This week, as the new leadership in the U.S. House of Representatives began to make committee assignments, a curious thing happened. Positions on the House Appropriations Committee, long coveted because of the committee's powerful role in shaping the federal budget, are being turned-down. Why? Because it has become clear that the Appropriations Committee will no longer be the committee of additional discretionary spending, but instead the committee to check and cut spending.
We all know it is much easier to spend money than to save it. We also know it is so much wiser to save and invest resources to meet long-term needs than to spend on current wants. But the natural desire to consume more, coupled with available credit has led individuals, families, companies and governments to over-extend themselves financially.
Individuals eager to enjoy a lifestyle beyond their income have taken on unsustainable consumer and mortgage debt. Businesses seeking increased investment have hyped their financial performance through clever accounting. And governments eager to please constituents have authorized popular services and programs without addressing how they would be funded.
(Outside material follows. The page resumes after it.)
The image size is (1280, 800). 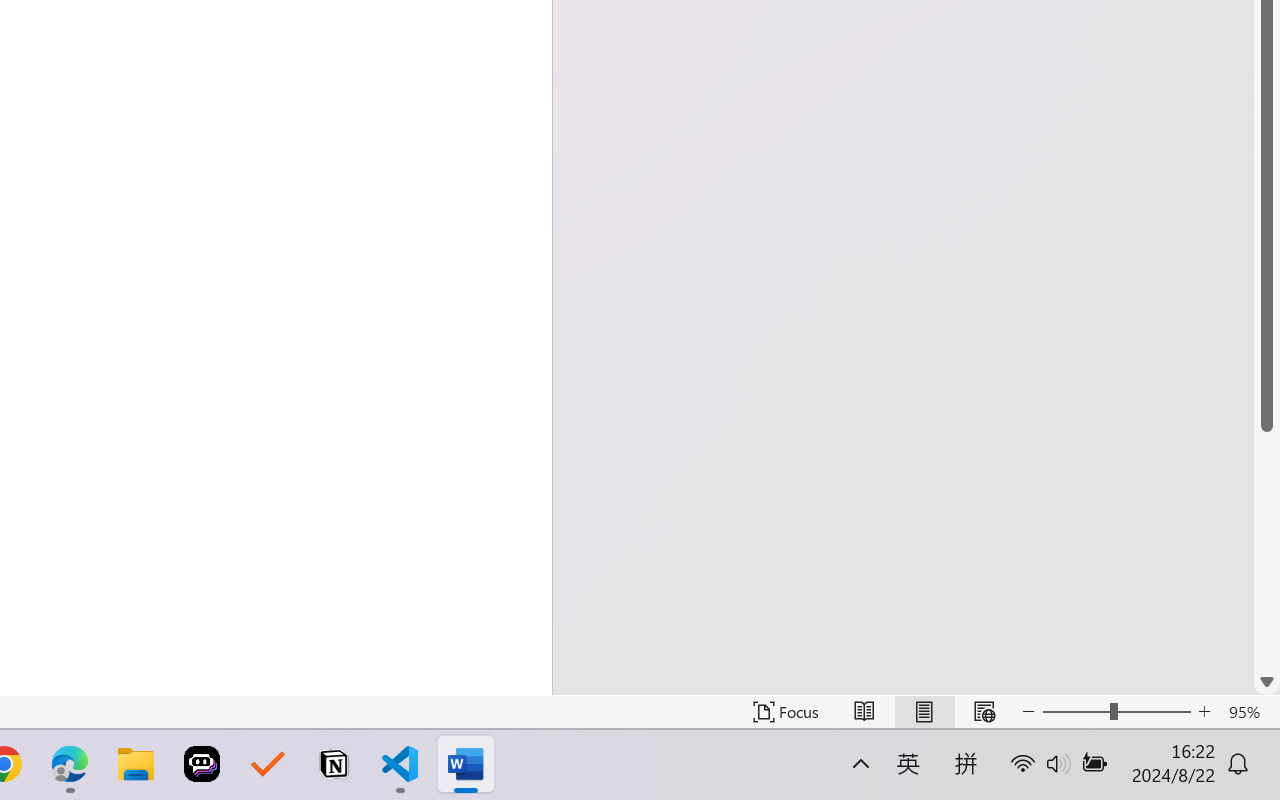 What do you see at coordinates (1233, 743) in the screenshot?
I see `'Zoom 139%'` at bounding box center [1233, 743].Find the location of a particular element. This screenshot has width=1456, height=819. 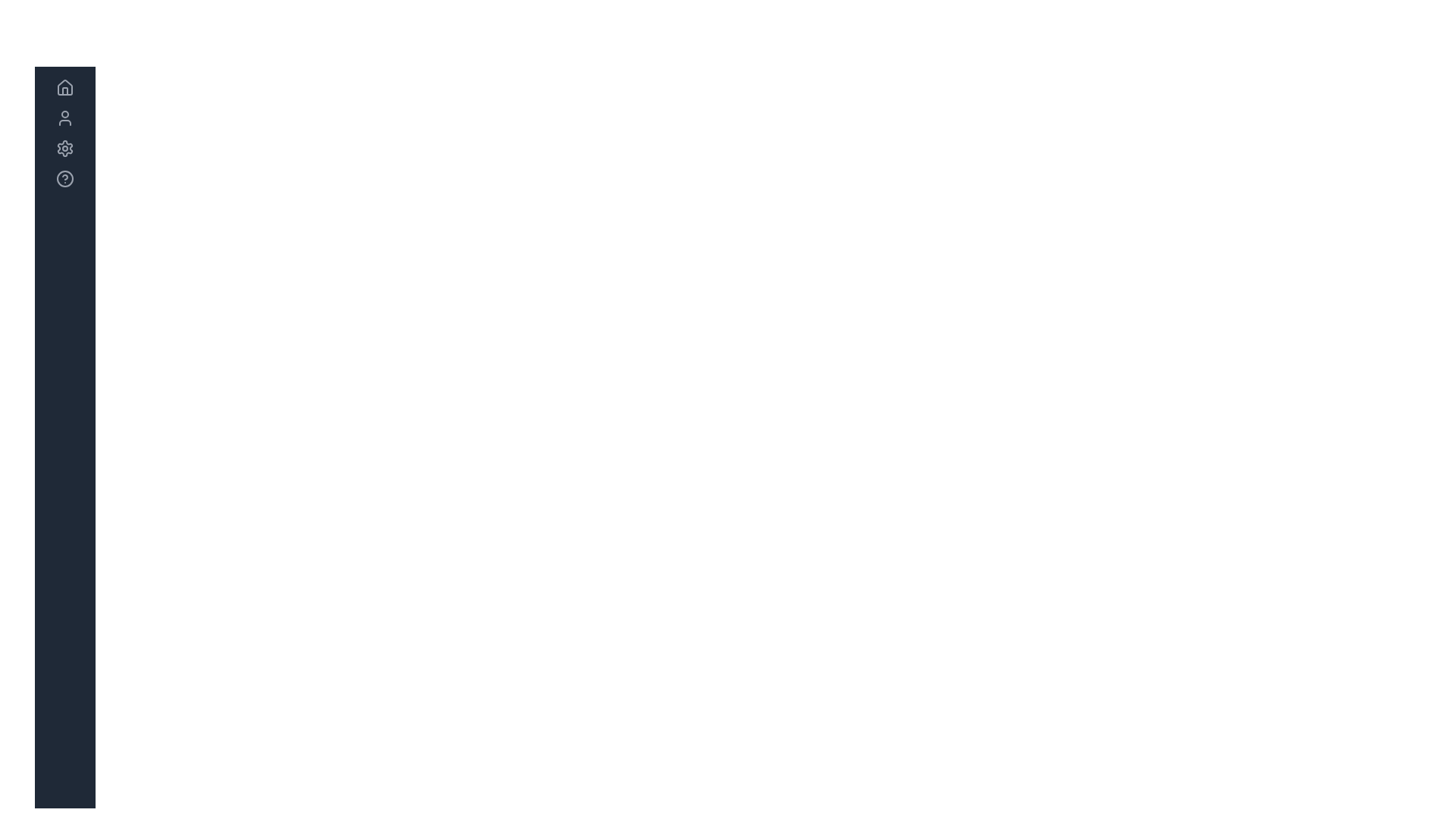

the Icon Button located at the top of the vertical list of icons on the left sidebar is located at coordinates (64, 87).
But while such decisions may have provided short-term benefits, we have now seen that the collective result of such financial irresponsibility has been dire for sustainable economic growth. As a nation, we are groaning under enormous personal ($16.2 trillion), local ($1.6 trillion), state ($1.1 trillion) and national ($13.7 trillion) debt. And these on-the-books obligations don't begin to account for unfunded pension and entitlement liabilities.
The Deseret News has made the issue of financial responsibility a core area of editorial emphasis. In our news coverage and commentary, you will see an increased focus on issues related to personal and public financial accountability. In doing so, we wish to re-enshrine those mundane but important qualities of thrift and frugality as bedrock societal values. Not only is this important in helping us marshal the courage to address our looming financial challenges, but it will be important in establishing a culture of responsibility. Financial decisions have consequences not just for our wealth, but for our character. The daily financial choices we make represent where we stand on issues of self-discipline, trust, responsibility and stewardship.
Economists and financial planners can debate endlessly what debt levels are responsible for individuals, entities or nations. The responsible extension of credit is critically important for a vibrant commercial society. Credit allows for the easy flow of commercial goods and investment in long-term productive assets. But while there may not be perfectly understood quantitative limits to what kind of debt is "responsible," we all ought to agree that debt creates a weighty moral obligation to repay.
Unfortunately, many highly observable behaviors have trivialized the moral obligations associated with financial commitments. The strategic use of bankruptcy, public bailouts and massive deficit spending all send a signal that miscalculation and overextension can be forgiven and even rewarded.
The blithe disregard for promises is a terrible message to share with the upcoming generation. Our indulgences are already leaving an unfathomable debt burden to our children and grandchildren. Will we similarly saddle them with Boomer Generation character flaws that vaunt consumption over production? In order for our children to produce more than they consume, we must warn them against the wealth and character corrosion of materialism. We must fortify them with the bracing virtues of frugality. We must prepare them to pay their way. But in order to make that lesson credible, it is time for us to pay our way as well.